● Material for this exercise:
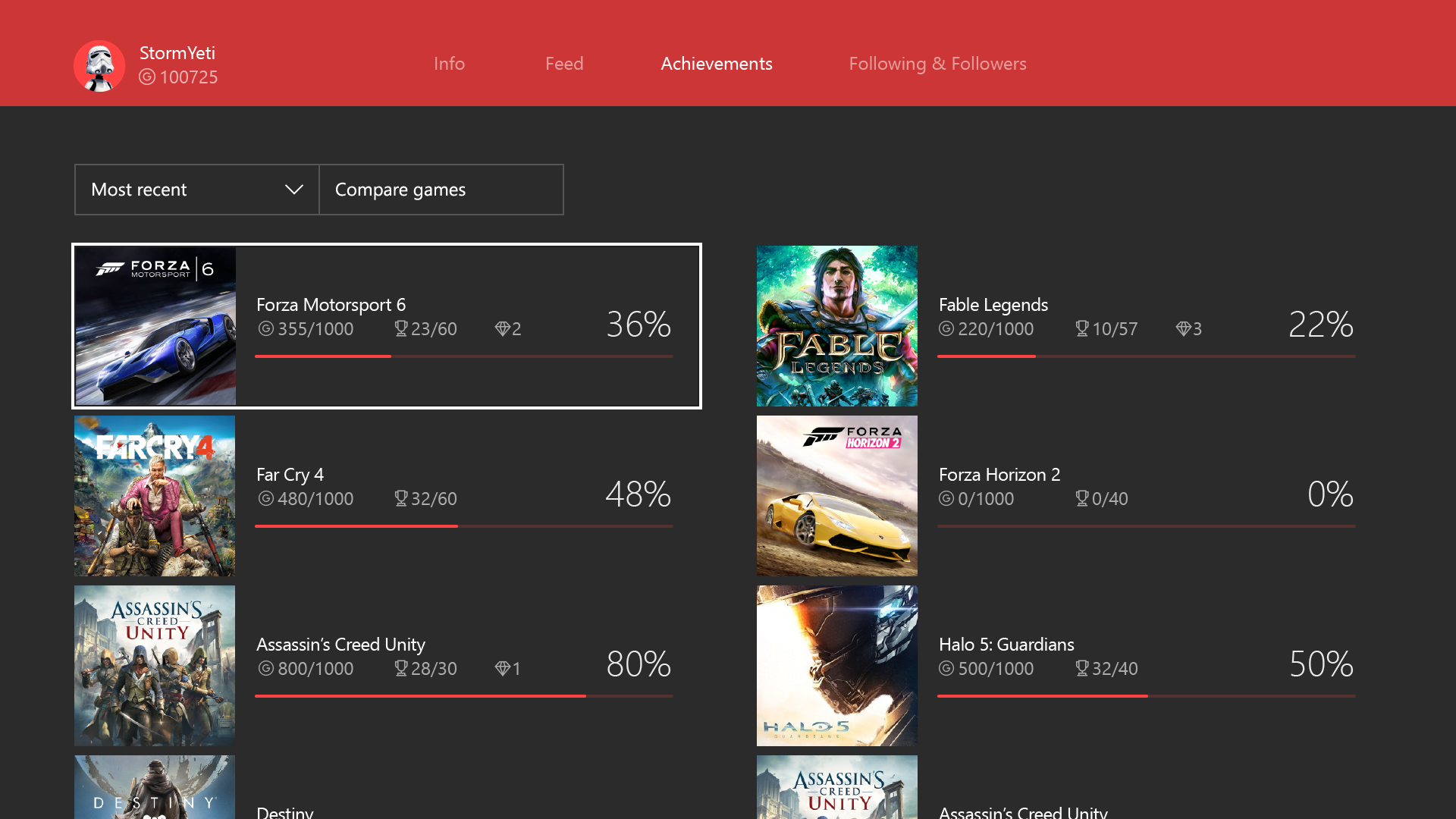Viewport: 1456px width, 819px height.
Task: Click the trophy icon beside 0/40 Forza Horizon 2
Action: (x=1082, y=498)
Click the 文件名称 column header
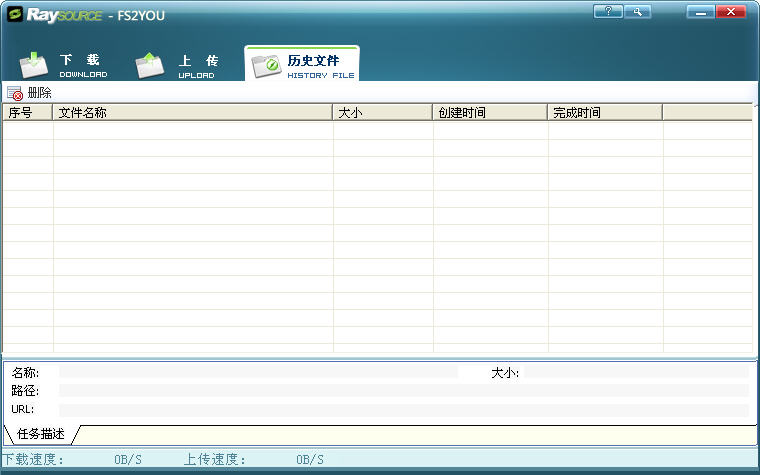 pos(192,113)
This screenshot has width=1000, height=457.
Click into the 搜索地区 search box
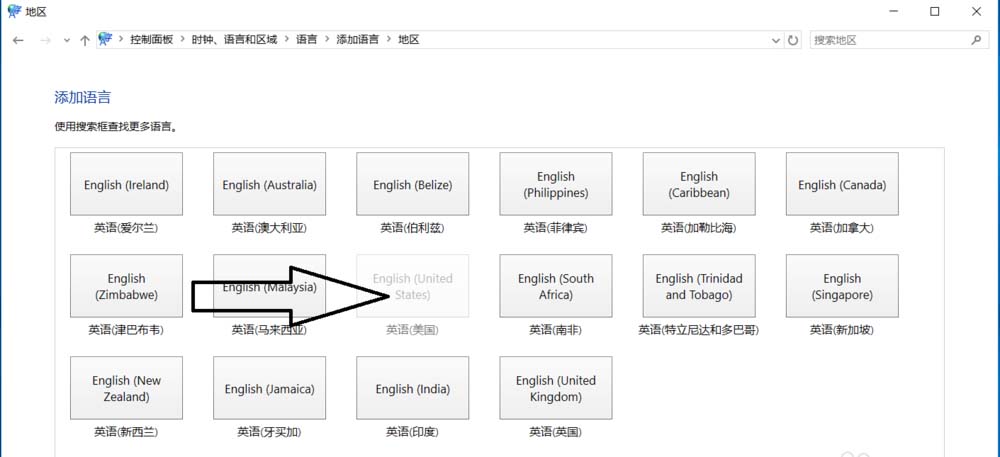[889, 40]
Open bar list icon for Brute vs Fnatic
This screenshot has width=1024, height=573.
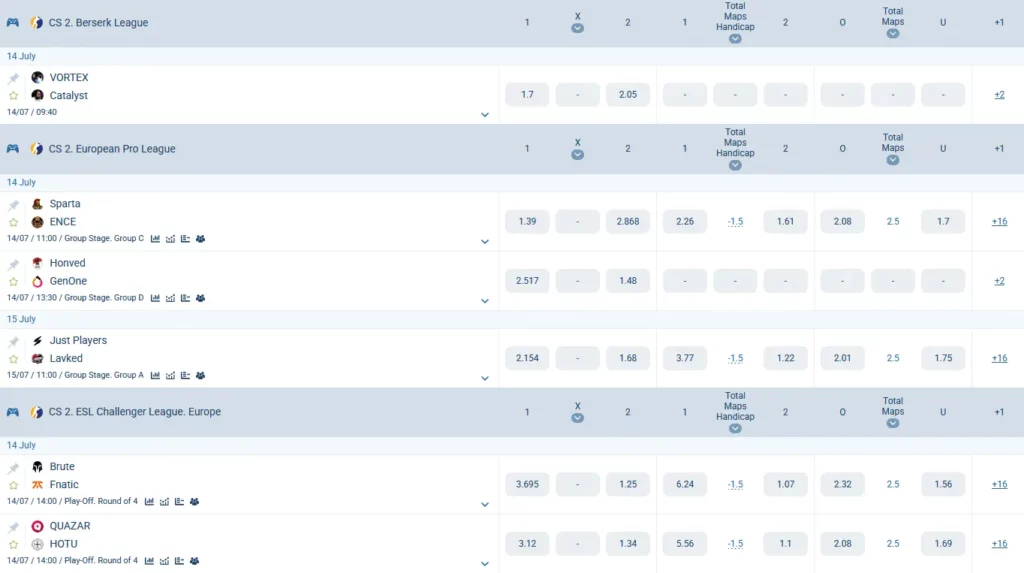180,502
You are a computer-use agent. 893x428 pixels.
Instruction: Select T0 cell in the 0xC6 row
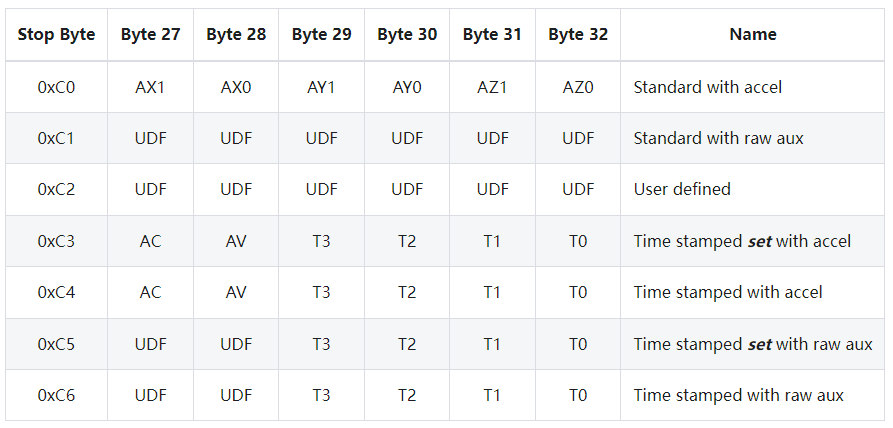577,395
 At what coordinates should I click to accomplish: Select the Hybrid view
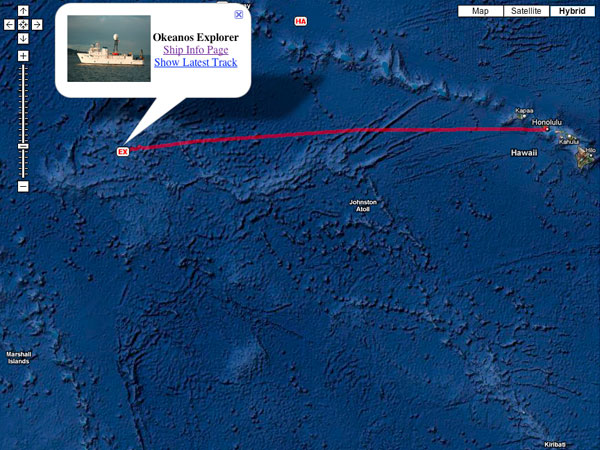pos(572,11)
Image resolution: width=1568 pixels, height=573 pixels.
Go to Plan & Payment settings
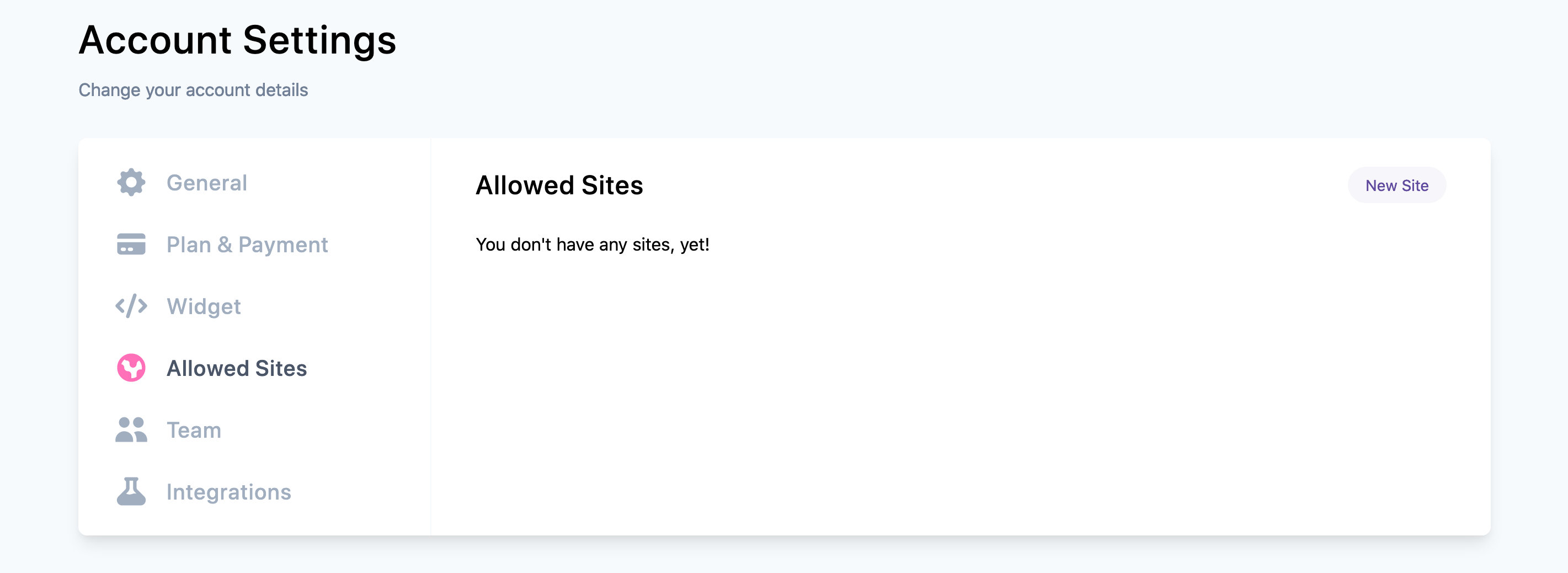point(247,244)
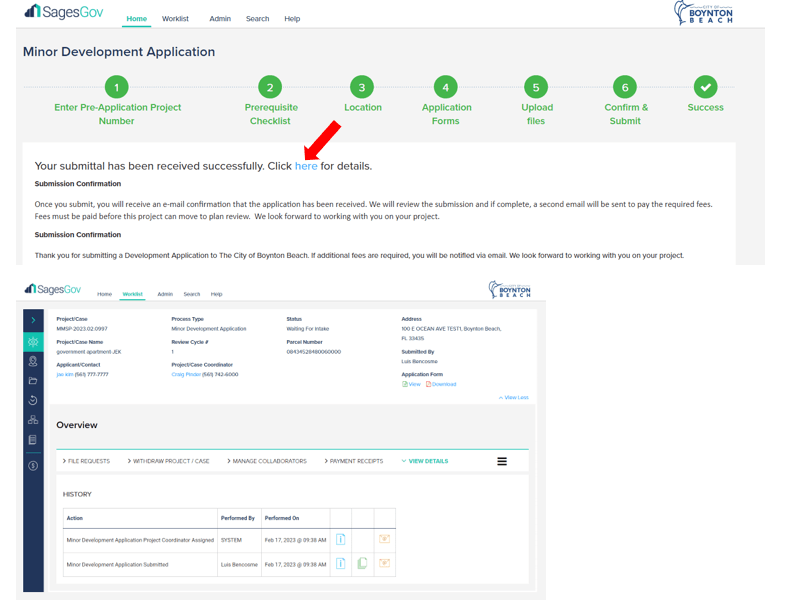Open the dollar fees icon in sidebar

pos(33,466)
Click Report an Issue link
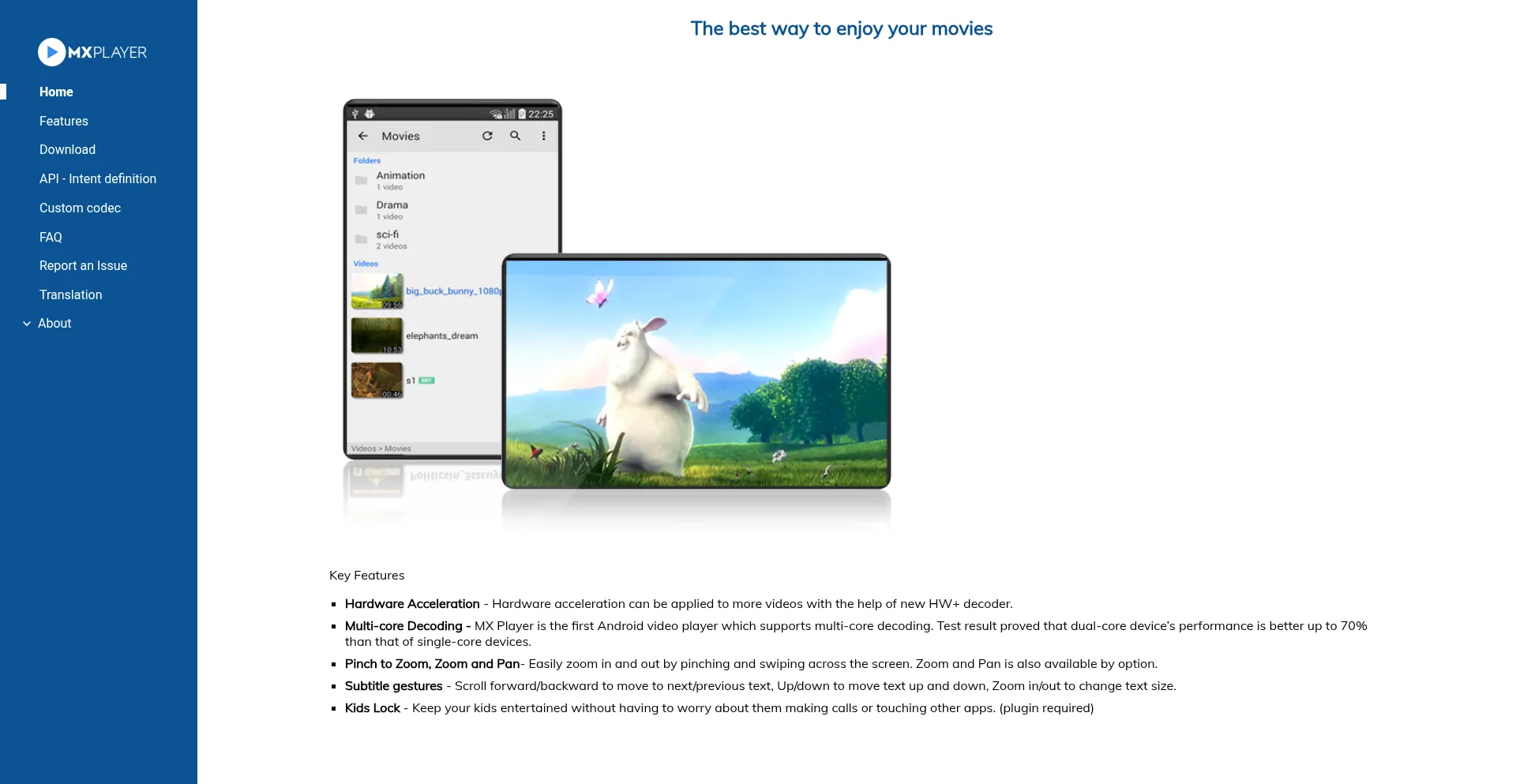Viewport: 1516px width, 784px height. [x=83, y=266]
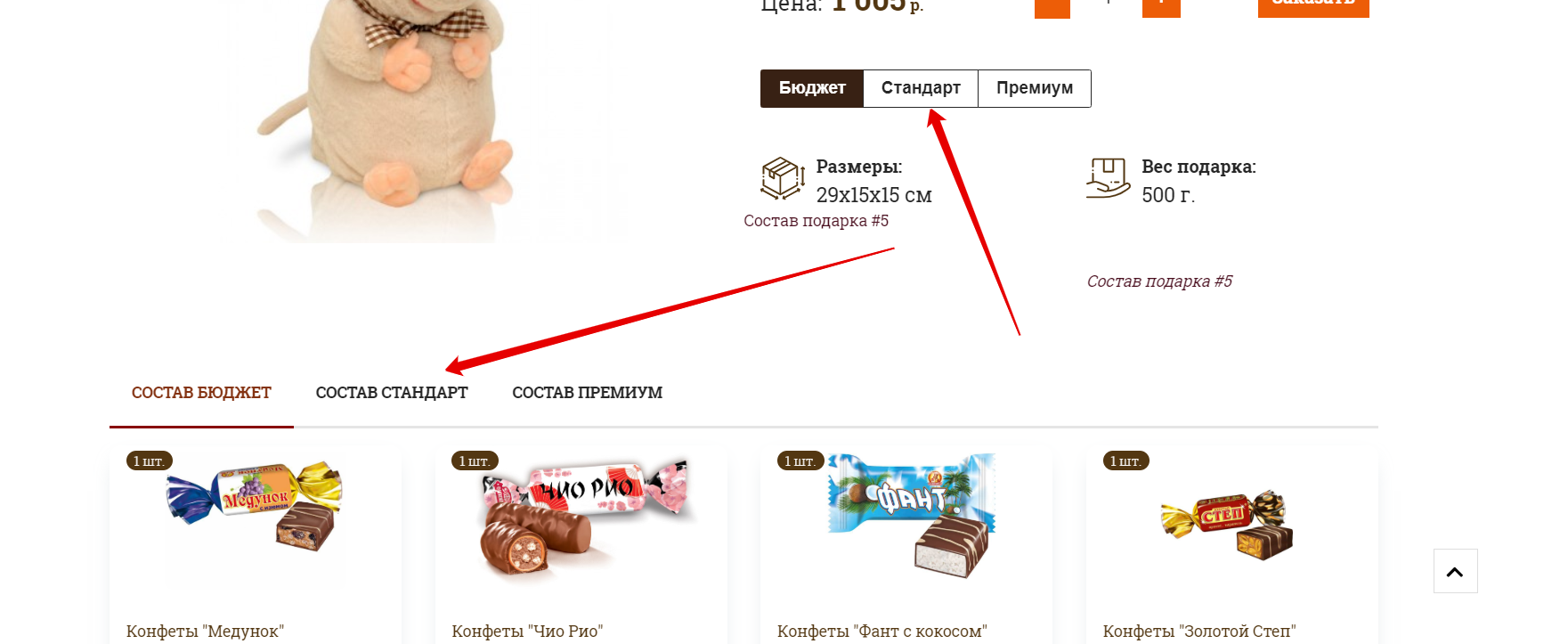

● Job: Arrange all of the entries above as a Markdown table with the columns Row and Line, numbering each non-blank line in order. Leave the pictures out.

● Written answer:
| Row | Line |
|---|---|
| 1 | Viewport: 1456px width, 819px height. |
| 2 | Task: Click the trophy icon beside 0/40 Forza Horizon 2 |
| 3 | Action: (x=1082, y=498) |
| 4 | Click the 文件名称 column header |
| 5 |  pos(192,113) |
| 6 | This screenshot has width=1000, height=457. |
| 7 | Click into the 搜索地区 search box |
| 8 | [889, 40] |
| 9 | Open bar list icon for Brute vs Fnatic |
| 10 | This screenshot has width=1024, height=573. |
| 11 | 180,502 |
| 12 | You are a computer-use agent. 893x428 pixels. |
| 13 | Instruction: Select T0 cell in the 0xC6 row |
| 14 | 577,395 |
| 15 |  At what coordinates should I click to accomplish: Select the Hybrid view |
| 16 | pos(572,11) |
| 17 | Image resolution: width=1568 pixels, height=573 pixels. |
| 18 | Go to Plan & Payment settings |
| 19 | point(247,244) |
| 20 | Open the dollar fees icon in sidebar |
| 21 | pos(33,466) |
| 22 | Click Report an Issue link |
| 23 | Viewport: 1516px width, 784px height. [x=83, y=266] |